After being released from the hospital Sterciuc returned to the course where she and her husband attempted to modify her bike to allow her to bike with a cast on. But the pain would be too much.

  • It hurt so bad I started crying,” she said “So I said let’s go back to the hotel I can’t be here,”
  • That night, as Lia lay in bed, she remained awake staring at the ceiling and thinking.
  • “I remember thinking who are you when everything falls apart,” she said. “And I was thinking is this my limit? my broken arm?”
  • It turns out it would not be. At 3 a.m., she woke her husband up and informed him that she would be returning to the course to see the race through.
  • “This is my dream, I’m going to finish this no matter what,” Sterciuc remembers telling her husband.
  • She and her husband modified her bike and she figured out how to rest her left hand and allow her right hand to perform all the shifting and braking.
  • But all the pressure on her left arm proved to be too much. After several laps, her left elbow was rubbed so raw she could see her bone sticking through.
  • But she wasn’t giving up and her husband was not going to let her. With some quick thinking, he ran to the local grocery store and purchased a Magic Eraser sponge, which he promptly duct-taped to her elbow to give her a more comfortable resting position.

But Lia still had over 1,000 miles of biking to complete and as she settled into the course, the rain began to pour.

  • It rained so hard that athletes were utilizing garbage bags to protect themselves from the rain, and by the end of the race, her bike cables were so waterlogged they were ruined.
  • But Lia pressed on. Despite the fact that she could no longer eat on the bike because she only had one hand and despite the fact that her right hand could barely function after hours of constant braking and shifting with one hand, she finished 10 hours before the final bike cutoff for the race and was able to move to the run.

By the time Lia got to the run, her arm was so swollen she began running with her left hand raised above her head to try to get the swelling down. Her fellow competitors called her “Lady Liberty” as they watched her run the course, her arm raised proudly in the air. An ironic metaphor for Lia’s own journey to this point.

After several days of running, Sterciuc finished two days before the final cutoff. Her hair was matted, her arm broken, and her legs destroyed, but her soul was intact. As she crossed the finish line after 28 days of competition to become the eighth woman ever to complete this race, she felt 55-years of resilience, persistence, and life envelop her.

  • “I think the past and our traumas are the ink that writes our future and that fuels me,” said Sterciuc.
  • “I think of how blessed I am and how fortunate I am and how many people died trying to escape and I chose this pain.

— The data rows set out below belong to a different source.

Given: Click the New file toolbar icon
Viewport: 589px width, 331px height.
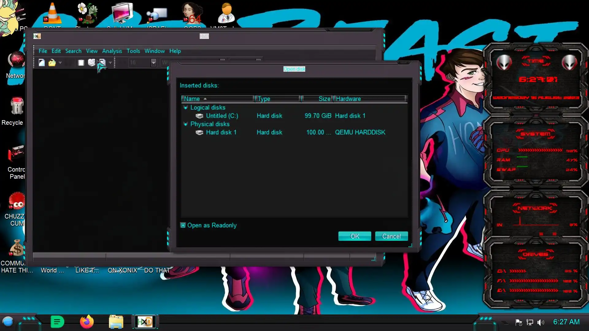Looking at the screenshot, I should (x=42, y=63).
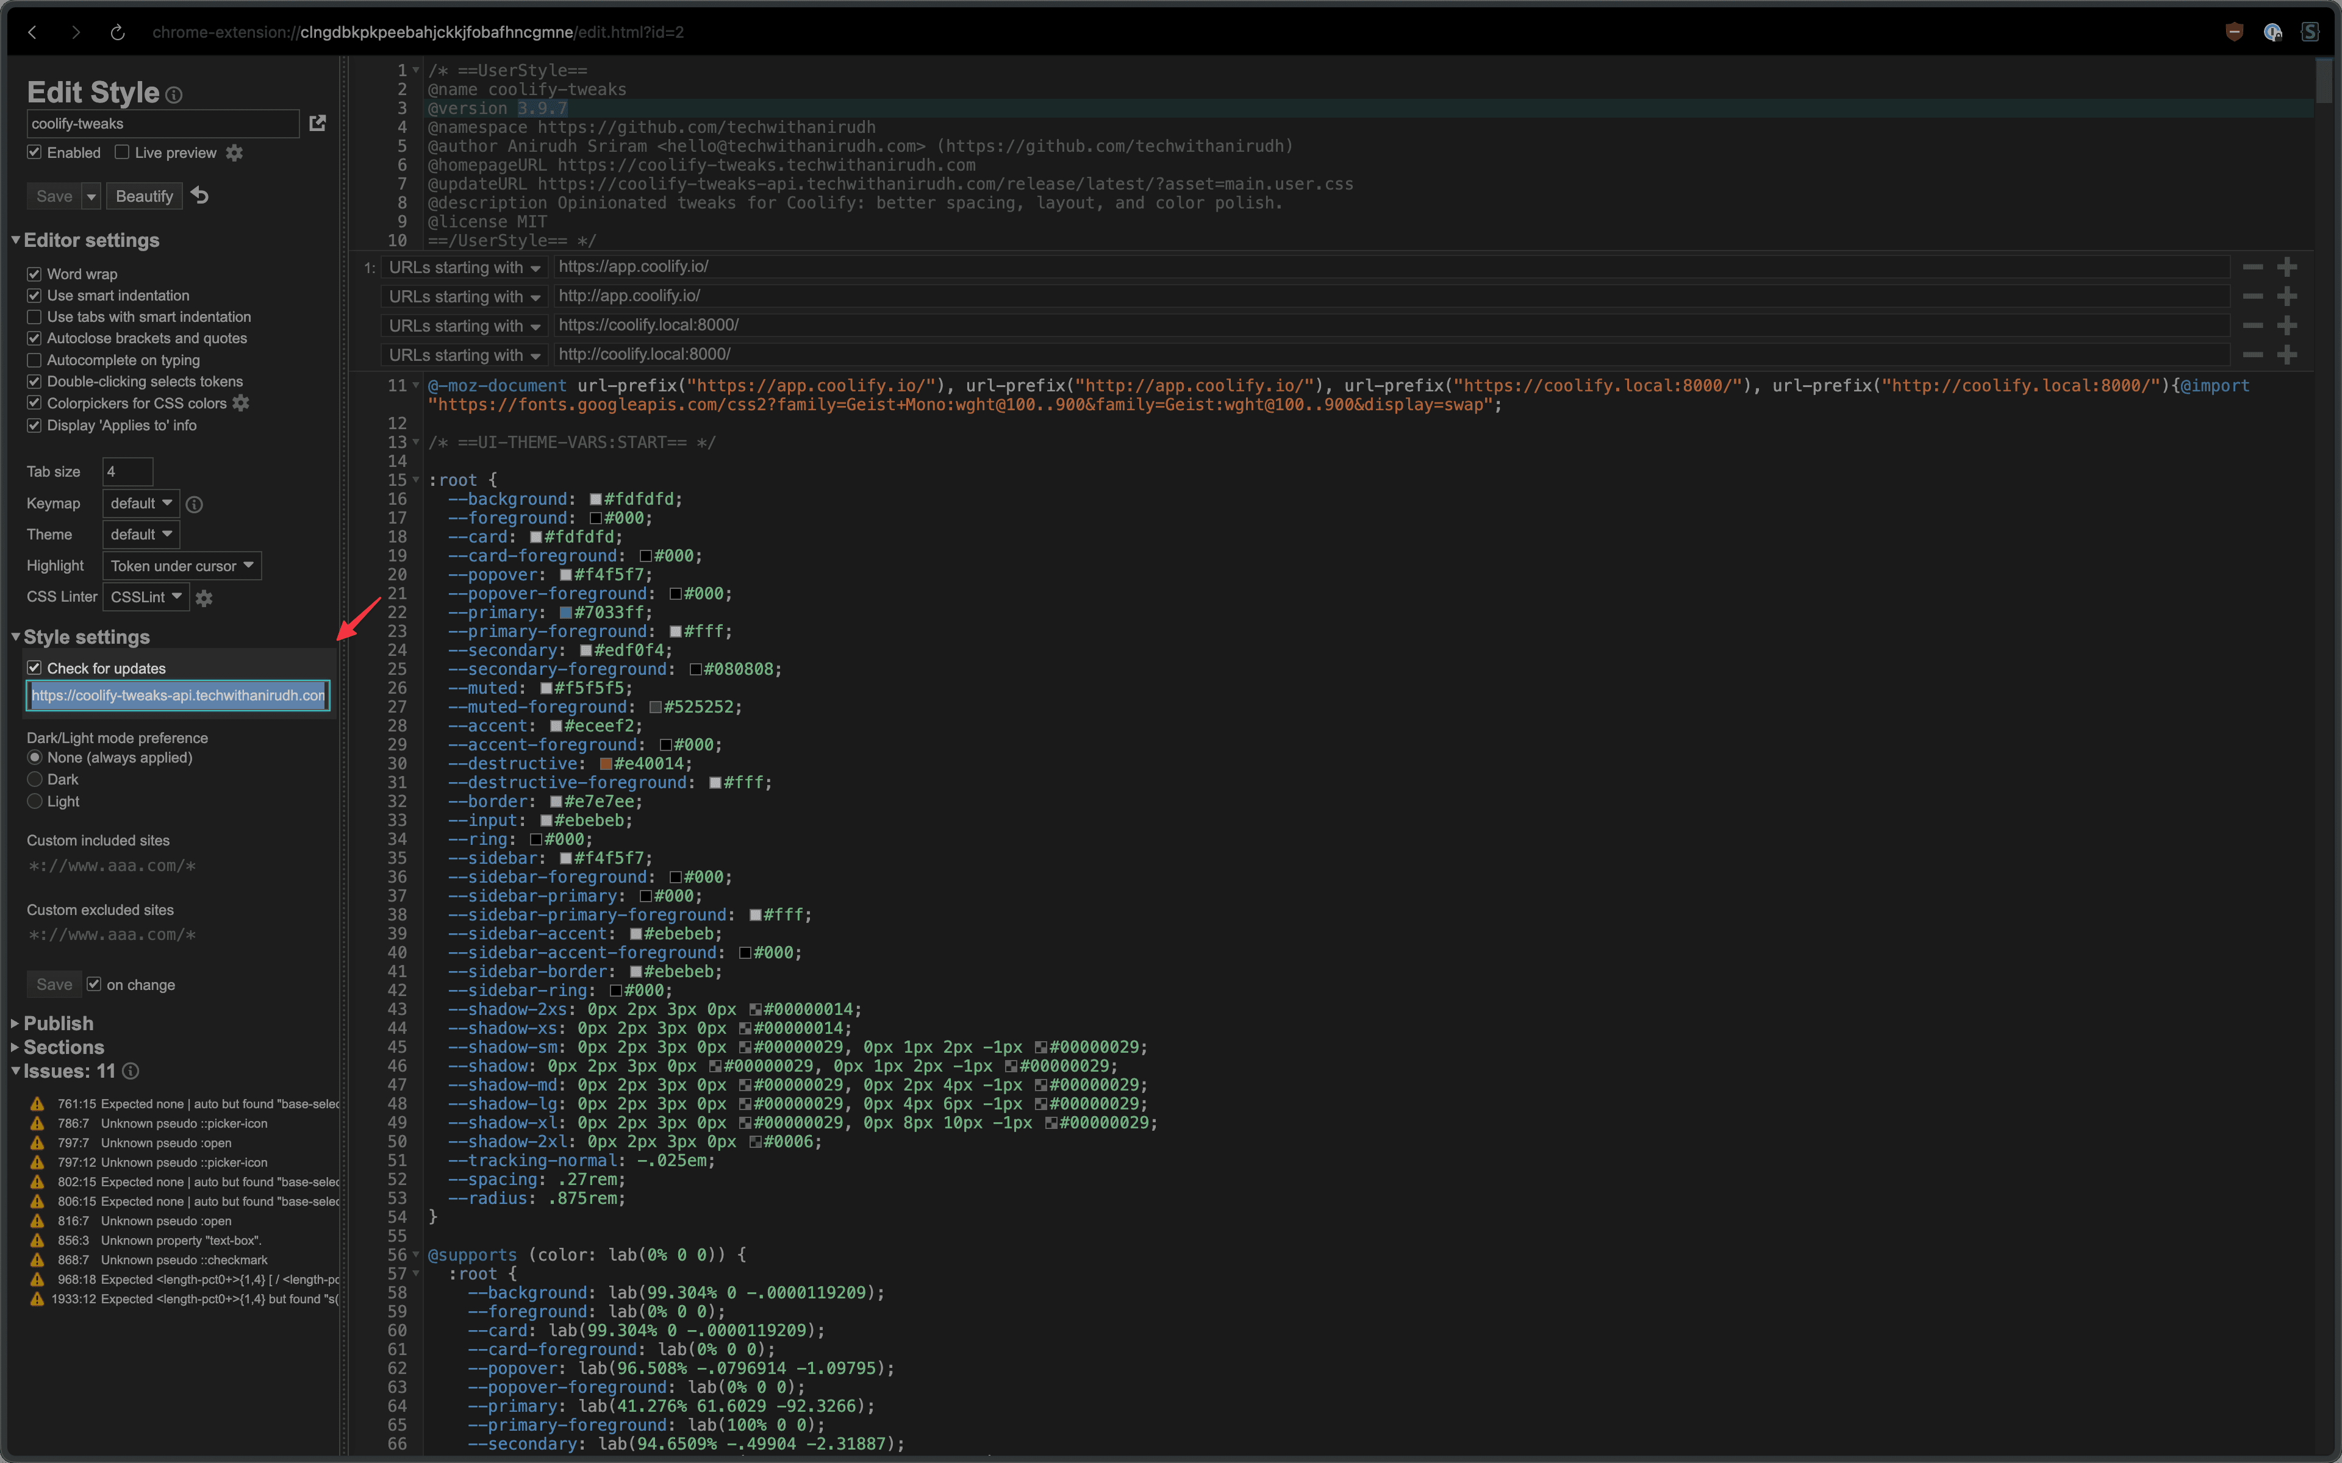2342x1463 pixels.
Task: Click plus icon on https://app.coolify.io/ row
Action: pyautogui.click(x=2287, y=267)
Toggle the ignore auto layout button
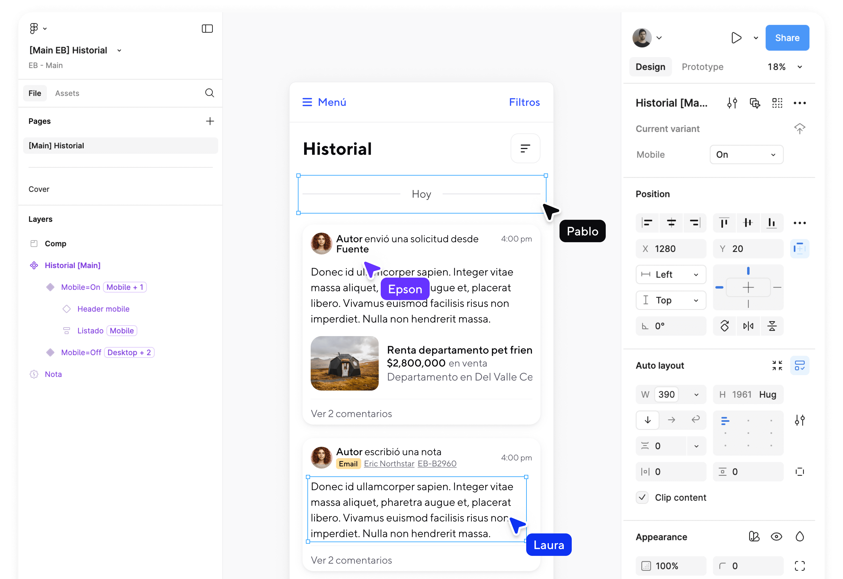The width and height of the screenshot is (843, 579). click(x=799, y=249)
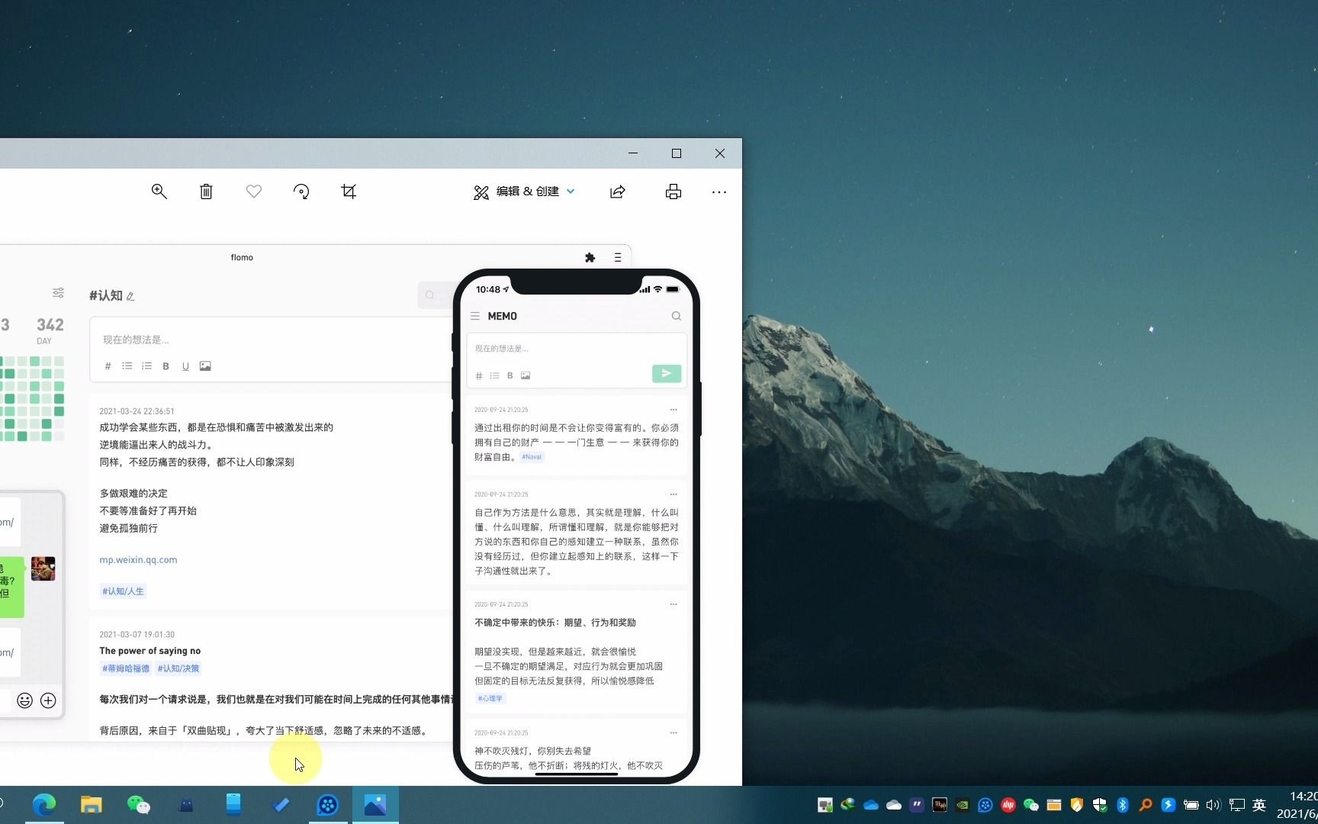Toggle bold formatting in the flomo editor
This screenshot has height=824, width=1318.
166,365
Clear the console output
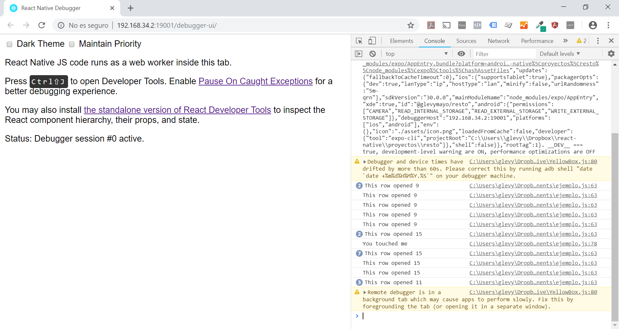Image resolution: width=619 pixels, height=329 pixels. click(x=373, y=54)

It’s a privilege, broken arm or not, it’s a privilege to be here,” she continued.
  • “This is what I chose to do. In the end, I just found what I’m made of and you never know what that will be,” she concluded.

“In the end, I will never let myself be a victim. I will always be a warrior. I’m here to inspire my children and my family,” said Sterciuc.

  • “I’m 55 years old. I’ll be 55 at the end of this year. I should be sitting on the sofa knitting for my grandchildren,” she continued. But I feel like I lost so much time being quiet growing up in a communist country. I want to push the boundaries of what I’m capable of and live my life.
  • “I’m trying to squeeze every ounce of life out of this opportunity,” she concluded.